For their 60th anniversary issue, TV Guide interviewed "Television Visionaries" to assess the current state of the tube. When asked what was missing from TV in 2013, CBS CEO Les Moonves strangely declared "I wish there was more investigative reporting right now."
That's an odd answer, since it's something he could clearly fix -- but CBS shows like "60 Minutes" are presently preferring the sit-down puffball Obama interview. "Modern Family" creator Steven Levitan also wants a crusading Edward R. Murrow figure to move public policy to the left:
"We need an Edward R. Murrow -- a serious newsperson with a large enough audience to truly affect public policy."

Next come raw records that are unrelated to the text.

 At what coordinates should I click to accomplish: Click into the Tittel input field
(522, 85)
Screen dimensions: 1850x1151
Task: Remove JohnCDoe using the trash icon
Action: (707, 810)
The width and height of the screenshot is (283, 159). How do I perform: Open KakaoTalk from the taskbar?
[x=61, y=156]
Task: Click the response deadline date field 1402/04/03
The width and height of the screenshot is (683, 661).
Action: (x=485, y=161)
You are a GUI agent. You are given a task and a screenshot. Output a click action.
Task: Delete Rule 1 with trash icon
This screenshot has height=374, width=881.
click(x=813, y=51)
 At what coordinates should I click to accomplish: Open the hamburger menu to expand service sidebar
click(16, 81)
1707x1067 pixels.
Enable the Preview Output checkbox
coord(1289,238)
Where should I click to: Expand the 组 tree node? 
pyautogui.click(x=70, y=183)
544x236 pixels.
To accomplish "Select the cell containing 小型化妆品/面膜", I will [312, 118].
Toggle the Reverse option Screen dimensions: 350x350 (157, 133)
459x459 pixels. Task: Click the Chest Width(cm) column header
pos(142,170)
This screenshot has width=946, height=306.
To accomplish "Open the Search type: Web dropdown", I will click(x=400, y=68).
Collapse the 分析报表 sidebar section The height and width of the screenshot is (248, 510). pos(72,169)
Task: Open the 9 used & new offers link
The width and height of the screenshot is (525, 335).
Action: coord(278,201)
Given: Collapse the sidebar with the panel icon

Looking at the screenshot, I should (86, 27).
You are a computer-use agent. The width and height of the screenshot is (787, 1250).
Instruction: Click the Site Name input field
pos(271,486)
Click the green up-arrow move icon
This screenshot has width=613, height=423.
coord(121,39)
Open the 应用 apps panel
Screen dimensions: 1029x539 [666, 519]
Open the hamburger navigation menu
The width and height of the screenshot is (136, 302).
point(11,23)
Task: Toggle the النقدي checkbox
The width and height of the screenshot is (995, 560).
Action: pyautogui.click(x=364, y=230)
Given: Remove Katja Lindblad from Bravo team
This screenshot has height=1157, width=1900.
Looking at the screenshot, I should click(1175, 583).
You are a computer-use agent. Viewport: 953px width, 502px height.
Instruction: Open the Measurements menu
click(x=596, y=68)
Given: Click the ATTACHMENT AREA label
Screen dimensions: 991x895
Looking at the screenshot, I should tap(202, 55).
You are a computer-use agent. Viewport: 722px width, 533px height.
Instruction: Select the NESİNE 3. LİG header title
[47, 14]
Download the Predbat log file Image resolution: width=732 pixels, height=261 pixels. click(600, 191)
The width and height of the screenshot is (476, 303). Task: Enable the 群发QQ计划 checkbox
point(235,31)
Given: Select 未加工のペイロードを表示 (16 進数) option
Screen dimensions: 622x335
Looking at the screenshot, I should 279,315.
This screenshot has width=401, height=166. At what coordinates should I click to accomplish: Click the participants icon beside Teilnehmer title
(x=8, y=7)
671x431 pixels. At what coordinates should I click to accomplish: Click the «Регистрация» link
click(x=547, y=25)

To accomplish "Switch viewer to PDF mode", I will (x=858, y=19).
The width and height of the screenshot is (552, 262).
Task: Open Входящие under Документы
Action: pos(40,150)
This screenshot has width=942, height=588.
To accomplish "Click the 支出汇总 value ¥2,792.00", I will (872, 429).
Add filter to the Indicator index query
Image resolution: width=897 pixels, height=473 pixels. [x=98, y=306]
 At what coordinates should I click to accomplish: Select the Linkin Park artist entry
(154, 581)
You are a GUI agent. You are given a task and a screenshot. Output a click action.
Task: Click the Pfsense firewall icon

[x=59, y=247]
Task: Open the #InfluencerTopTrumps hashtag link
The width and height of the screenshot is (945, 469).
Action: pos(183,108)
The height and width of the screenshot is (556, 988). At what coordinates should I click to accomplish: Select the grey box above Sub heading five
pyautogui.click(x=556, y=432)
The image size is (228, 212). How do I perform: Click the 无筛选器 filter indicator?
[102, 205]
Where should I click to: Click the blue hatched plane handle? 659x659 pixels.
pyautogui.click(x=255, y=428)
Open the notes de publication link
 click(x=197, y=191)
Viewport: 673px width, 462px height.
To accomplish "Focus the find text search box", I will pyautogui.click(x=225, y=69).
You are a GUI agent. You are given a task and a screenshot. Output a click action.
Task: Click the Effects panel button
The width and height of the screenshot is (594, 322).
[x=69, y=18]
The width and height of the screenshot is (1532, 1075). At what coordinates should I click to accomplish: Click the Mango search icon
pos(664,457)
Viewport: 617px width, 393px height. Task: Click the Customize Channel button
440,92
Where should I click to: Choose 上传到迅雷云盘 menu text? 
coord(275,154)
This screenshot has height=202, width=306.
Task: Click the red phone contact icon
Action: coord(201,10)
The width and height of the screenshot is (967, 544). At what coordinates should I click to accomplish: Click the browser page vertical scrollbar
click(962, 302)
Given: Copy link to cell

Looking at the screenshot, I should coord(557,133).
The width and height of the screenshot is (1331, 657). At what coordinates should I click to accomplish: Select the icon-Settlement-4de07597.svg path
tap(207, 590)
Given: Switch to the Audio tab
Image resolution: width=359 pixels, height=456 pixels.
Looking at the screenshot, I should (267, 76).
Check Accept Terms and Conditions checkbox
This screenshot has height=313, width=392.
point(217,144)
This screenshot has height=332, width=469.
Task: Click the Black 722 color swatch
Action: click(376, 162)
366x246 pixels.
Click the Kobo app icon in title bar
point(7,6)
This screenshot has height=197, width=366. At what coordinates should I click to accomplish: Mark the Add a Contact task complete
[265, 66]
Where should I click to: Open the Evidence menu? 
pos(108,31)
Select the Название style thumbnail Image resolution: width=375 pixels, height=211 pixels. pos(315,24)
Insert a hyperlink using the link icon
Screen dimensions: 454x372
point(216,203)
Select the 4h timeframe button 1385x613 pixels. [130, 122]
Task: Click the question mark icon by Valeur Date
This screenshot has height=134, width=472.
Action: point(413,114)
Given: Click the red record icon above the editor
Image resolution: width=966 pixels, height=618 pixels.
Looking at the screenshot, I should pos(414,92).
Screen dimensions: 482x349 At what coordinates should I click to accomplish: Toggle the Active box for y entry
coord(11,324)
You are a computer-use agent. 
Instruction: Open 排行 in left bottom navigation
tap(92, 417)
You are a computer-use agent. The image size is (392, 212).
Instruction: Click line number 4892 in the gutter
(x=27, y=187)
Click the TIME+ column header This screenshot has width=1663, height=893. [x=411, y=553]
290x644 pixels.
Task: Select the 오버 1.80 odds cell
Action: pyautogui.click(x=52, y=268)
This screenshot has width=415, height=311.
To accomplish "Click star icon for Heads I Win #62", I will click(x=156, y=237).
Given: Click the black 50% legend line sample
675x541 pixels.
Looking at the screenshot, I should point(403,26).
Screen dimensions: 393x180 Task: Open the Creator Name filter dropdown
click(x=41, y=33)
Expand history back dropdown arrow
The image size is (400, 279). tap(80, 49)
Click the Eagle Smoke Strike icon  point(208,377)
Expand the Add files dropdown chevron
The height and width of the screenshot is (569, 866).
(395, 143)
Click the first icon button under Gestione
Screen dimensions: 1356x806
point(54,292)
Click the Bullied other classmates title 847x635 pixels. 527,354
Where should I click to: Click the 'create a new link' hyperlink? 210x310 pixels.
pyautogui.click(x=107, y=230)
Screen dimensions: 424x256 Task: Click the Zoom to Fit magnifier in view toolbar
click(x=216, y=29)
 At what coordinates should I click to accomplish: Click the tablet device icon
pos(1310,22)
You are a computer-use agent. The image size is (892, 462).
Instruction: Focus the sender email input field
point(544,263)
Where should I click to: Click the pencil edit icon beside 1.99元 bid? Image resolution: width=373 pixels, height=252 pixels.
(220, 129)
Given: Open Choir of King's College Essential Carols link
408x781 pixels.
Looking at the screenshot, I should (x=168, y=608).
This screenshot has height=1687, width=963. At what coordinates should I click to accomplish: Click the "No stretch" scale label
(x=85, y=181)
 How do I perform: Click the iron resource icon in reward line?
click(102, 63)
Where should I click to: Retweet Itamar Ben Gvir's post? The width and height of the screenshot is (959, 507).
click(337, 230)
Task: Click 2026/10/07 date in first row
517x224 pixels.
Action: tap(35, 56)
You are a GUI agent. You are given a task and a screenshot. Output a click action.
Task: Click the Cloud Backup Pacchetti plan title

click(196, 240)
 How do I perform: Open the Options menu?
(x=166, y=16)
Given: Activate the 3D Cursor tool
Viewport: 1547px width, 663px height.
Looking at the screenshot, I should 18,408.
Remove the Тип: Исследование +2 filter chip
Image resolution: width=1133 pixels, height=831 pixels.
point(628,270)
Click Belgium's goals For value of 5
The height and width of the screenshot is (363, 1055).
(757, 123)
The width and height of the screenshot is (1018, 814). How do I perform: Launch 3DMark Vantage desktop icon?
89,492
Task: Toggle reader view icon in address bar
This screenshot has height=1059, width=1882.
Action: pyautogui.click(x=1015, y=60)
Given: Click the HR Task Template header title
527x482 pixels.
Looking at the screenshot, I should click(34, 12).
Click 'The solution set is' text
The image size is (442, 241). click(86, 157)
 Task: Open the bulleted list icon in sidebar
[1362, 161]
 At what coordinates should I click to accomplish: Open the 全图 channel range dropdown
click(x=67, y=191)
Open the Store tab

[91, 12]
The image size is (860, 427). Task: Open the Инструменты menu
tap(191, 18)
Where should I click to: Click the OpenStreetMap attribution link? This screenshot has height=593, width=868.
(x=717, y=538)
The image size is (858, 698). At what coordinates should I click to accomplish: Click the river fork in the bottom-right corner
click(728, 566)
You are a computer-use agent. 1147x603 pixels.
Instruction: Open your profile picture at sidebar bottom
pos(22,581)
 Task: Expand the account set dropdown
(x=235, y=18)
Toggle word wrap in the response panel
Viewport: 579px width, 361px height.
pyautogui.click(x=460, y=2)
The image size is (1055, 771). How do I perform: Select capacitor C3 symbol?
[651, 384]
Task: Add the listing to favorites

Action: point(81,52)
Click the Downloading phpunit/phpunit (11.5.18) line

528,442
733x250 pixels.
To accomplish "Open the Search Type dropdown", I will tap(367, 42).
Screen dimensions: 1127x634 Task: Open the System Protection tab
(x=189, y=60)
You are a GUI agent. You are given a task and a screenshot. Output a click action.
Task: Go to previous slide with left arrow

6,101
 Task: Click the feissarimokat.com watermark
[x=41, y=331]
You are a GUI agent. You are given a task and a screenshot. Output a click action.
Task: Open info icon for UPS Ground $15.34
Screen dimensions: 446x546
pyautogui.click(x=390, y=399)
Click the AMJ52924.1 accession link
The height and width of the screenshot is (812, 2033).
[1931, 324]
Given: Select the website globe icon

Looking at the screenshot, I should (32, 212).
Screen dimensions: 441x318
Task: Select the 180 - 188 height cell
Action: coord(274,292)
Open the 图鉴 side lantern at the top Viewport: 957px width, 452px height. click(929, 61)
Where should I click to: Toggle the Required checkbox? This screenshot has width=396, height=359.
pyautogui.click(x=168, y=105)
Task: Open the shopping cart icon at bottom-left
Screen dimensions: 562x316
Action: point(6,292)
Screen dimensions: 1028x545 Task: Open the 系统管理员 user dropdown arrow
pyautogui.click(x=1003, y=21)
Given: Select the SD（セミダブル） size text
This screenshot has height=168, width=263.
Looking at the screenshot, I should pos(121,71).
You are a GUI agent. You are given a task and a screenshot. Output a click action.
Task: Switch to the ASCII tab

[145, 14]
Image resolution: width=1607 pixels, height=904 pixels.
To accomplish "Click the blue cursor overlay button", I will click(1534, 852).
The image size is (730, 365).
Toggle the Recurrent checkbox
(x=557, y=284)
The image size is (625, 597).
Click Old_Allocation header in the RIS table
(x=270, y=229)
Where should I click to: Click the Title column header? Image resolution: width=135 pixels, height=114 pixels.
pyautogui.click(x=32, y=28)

When asked "Of what are you most proud," Levitan and "Glee" creator Ryan Murphy both cited their on-air lobbying for the acceptance of homosexuality:
Murphy: "That I increased tolerance while entertaining people."
Levitan: "...I'm proud that Modern Family has reportedly helped so many gay people find peace within their families, and I'm very proud that it's a show so many families watch together."
Moonves, Levitan, and Murphy all donated to Obama or the DNC in the last cycle.
Several "visionaries" dismissed the question of "have content boundaries been pushed too far, or not enough?" Chuck Lorre, creator of "Two and a Half Men," cracked, "As the result of a childhood head trauma, boundaries mean nothing to me. I laugh at boundaries!"
Bill Lawrence, whose sitcom "Cougar Town" now airs on TBS, gave the rote Hollywood-executive answer: "I've always thought the idea of content control and standards should be in the hands of parents, not the FCC. Any child left unmonitored has access to any content."